墓前に供える花もその一つではないだろうか。たいていは、「まあ、花屋に行けば」ということになり、実際それで事は足りるのだが。
特別な決まりがない仏花
墓に供える花を仏花(ぶっか)と言う。仏花には特別重要なきまりはないそうで、こんな花を手向けたら故人が喜ぶだろうとおもう花を選ぶのが基本で、またそれが一番素直に私たちの気持をあらわすだろう。
仏教には、棘のあるバラなどは避けるべき、という考え方もあるようだが、それもあまり深く考えることはないようだ。

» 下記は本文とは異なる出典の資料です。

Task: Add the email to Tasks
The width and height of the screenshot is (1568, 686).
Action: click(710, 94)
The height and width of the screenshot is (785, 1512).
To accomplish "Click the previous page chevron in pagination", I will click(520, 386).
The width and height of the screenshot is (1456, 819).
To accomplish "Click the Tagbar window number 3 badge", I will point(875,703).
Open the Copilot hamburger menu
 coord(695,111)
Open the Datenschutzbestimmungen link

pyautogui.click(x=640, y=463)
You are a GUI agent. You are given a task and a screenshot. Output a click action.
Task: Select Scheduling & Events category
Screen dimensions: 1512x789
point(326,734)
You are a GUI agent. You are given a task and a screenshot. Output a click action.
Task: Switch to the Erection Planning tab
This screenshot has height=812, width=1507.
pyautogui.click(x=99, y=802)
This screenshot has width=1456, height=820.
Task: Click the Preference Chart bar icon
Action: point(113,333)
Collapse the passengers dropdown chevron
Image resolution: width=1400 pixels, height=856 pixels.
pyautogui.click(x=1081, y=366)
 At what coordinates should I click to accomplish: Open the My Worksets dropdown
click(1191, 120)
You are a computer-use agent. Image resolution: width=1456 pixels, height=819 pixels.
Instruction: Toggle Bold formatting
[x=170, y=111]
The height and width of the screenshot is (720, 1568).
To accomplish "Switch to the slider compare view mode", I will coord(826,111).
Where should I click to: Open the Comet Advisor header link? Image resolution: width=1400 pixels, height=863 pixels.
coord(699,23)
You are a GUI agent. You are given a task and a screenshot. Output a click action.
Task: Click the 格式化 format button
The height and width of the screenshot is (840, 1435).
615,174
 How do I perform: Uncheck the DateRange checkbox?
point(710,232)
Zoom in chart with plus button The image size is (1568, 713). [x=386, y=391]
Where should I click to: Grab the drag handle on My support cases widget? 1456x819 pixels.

アパート・マンション暮しではなかなかできないが、庭に咲いている花を摘んで墓参りに行くなんていうのは、どこかゆかしい感じがあっていい。庭で、故人が好きだったバラの花を摘んで、墓に詣でるというのは、花屋まかせにはない情がこもっているようにおもうが、どうであろうか。
仏花の定番である菊
仏花の定番は菊であるが、これは菊は丈夫で長持ちし、枯れても花が散りしかないところが選ばれる要因の一つになっている。しかし、この菊が一般庶民になじみ深い花になったのは江戸時代だそうで、それ以前、平安の頃などは、宮廷などごく限られた貴人の間でのみ栽培・鑑賞されたようだ。平安期の才女・清少納言の「枕草子」にこのように書かれている。
「暁方より雨すこし降りて、菊の露もこちたく、おほひたる綿などもいたく濡れ、うつしの香ももてはやされたる」
これは九月九日「重陽の節供」の朝のことで、「おほひたる綿」というのは、前の晩から菊にかぶせておいた真綿のことである。なぜ、そんなことをするかというと、この日、夜露と菊の香りのしみこんだ綿で体を拭けば、邪気がはらわれ、不老長寿を得ることができるという言い伝えがあったためである。それが、夜露と明け方の雨で菊の花は濡れ、菊にかぶせた綿はそれをたっぷり吸って、移り香が一層濃く染みこみ、みんながよろこんだ、というわけである。
仏花に特別な決まりがないとはいえ節度は大事
仏花の定番は、菊のほか、小菊、カーネーション、リンドウ、グラジオラス・ユリ、キキョウなど様々であるが、最近では、手向ける花も、色鮮やかに、美々しいものになってきている。
質素な、つつましい印象を与える花もいいが、これはこれで故人をおもう気持のあらわしかたの一つだろう。とは言え、「派手好きな人だったから」とまるで新装開店のお祝いのような豪華な花束を供えるのはどうかとおもう。また、なかには、「いつまでも咲いているから」と造花を手向ける人もいて、これでは故人がよろこぶかどうか若干疑問である。
故人ではなく、私達に向かって咲く仏花
ところで、私たちは故人のために墓に花を供えるのだが、実は、その花は墓には向いていず、花を供える私たちに向って咲いている。そこには、美しく咲いている花もいずれは枯れる、命あるものはいつかは死ぬーそういう命のはかなさを知り、はかないものであるがゆえに命は尊いということに想いをいたすため、という意味があるそうである。
ただでさえやりつけないお墓参りにお説教がついてはよけい億劫になるが、仏花を何にしようか思案する際、こんなことを頭の隅においておくのもいいのではないだろうか。